GIVEN RECORDS >>
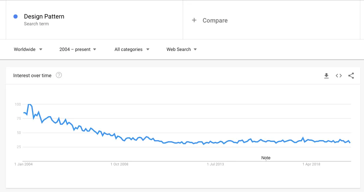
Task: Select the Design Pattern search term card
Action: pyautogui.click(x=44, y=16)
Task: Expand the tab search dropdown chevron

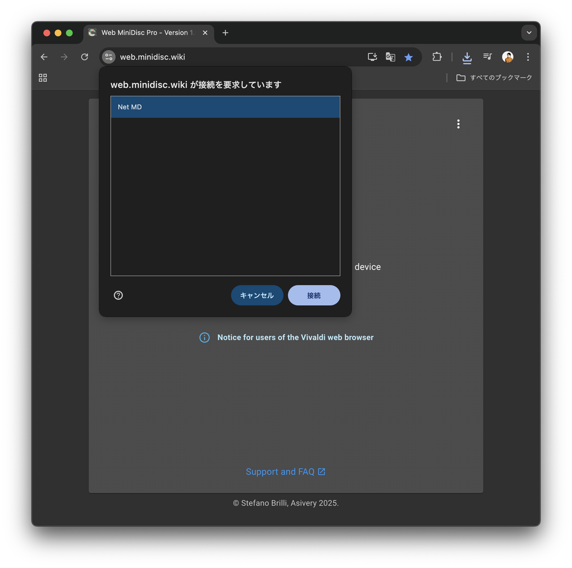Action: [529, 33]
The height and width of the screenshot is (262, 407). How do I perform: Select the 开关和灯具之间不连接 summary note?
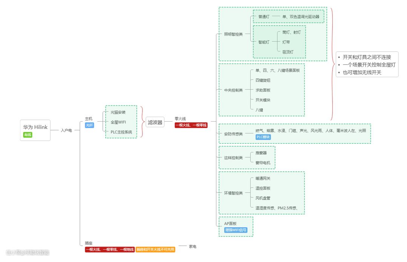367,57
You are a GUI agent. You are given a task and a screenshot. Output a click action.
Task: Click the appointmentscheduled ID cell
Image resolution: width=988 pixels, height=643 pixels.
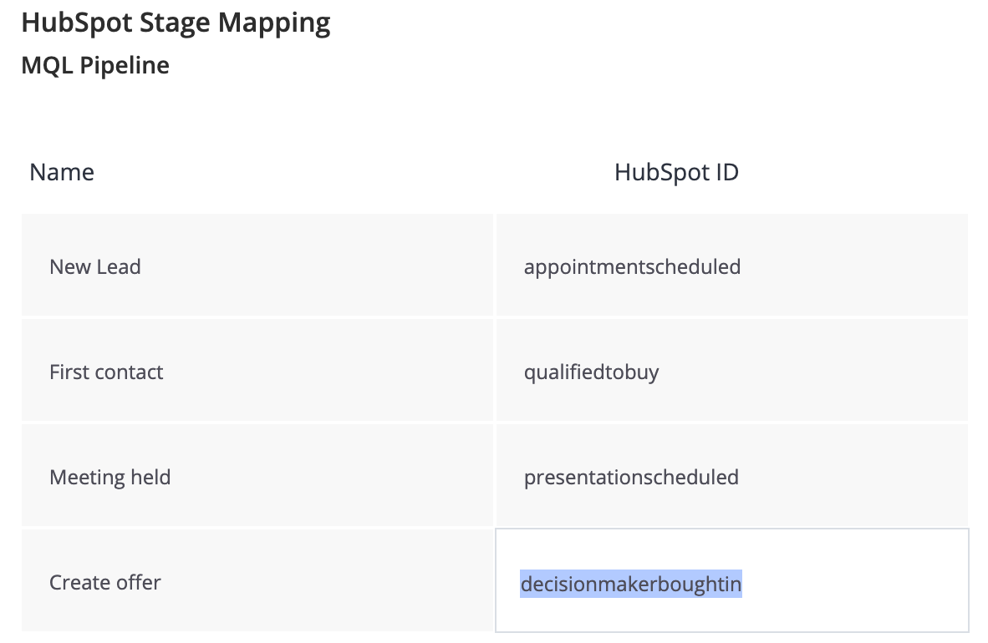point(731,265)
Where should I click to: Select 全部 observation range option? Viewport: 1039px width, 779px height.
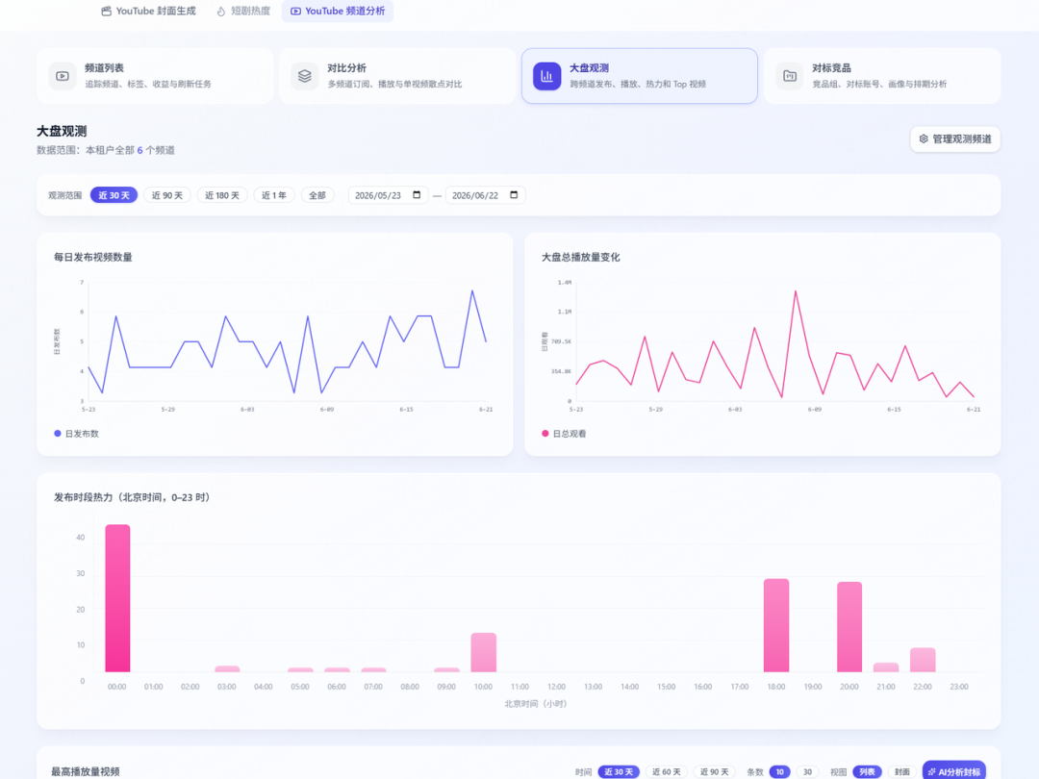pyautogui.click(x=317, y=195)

--

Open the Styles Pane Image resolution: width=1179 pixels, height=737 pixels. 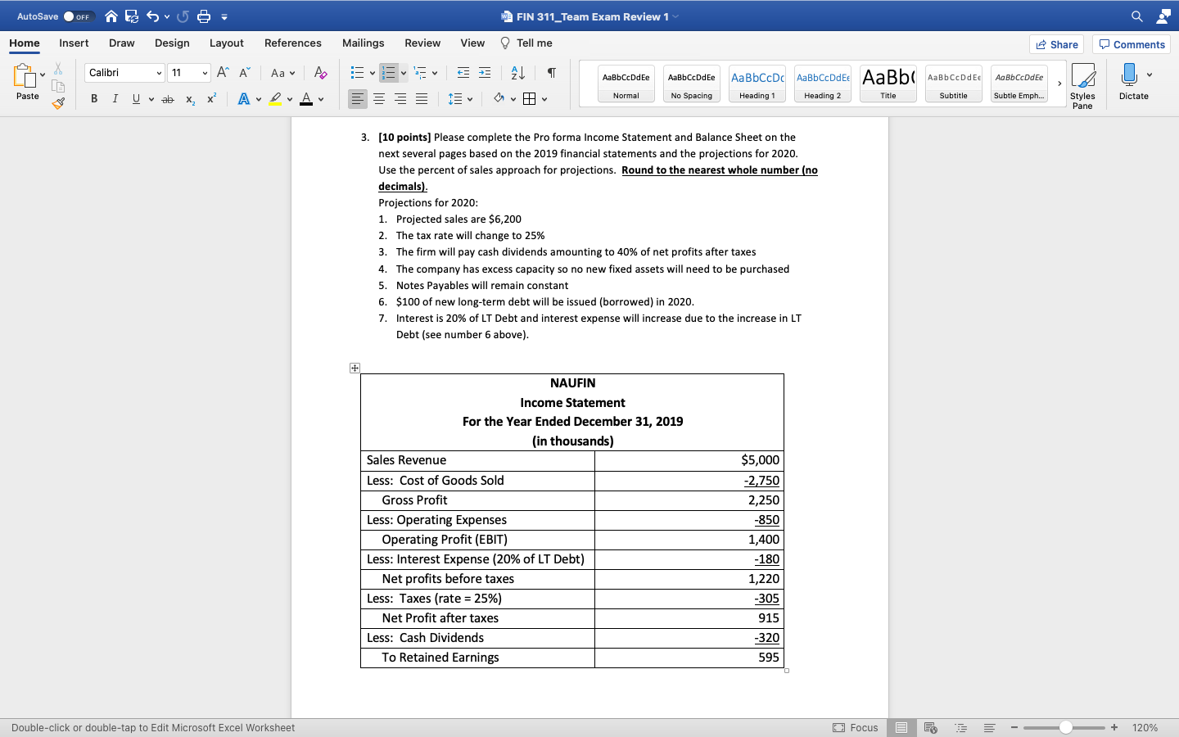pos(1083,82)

WORK ITEM >> In the listing above, find the line holding "Task: Expand the tab search dropdown chevron" and the line holding "You are a GUI". Reproduce those two lines and all between them exactly, leaving out pictures.

TASK RESULT >>
Task: Expand the tab search dropdown chevron

Action: [529, 33]
The height and width of the screenshot is (262, 407). How do I perform: Select the 开关和灯具之间不连接 summary note?
367,57
You are a GUI agent. You are given a task and a screenshot. Output a click action.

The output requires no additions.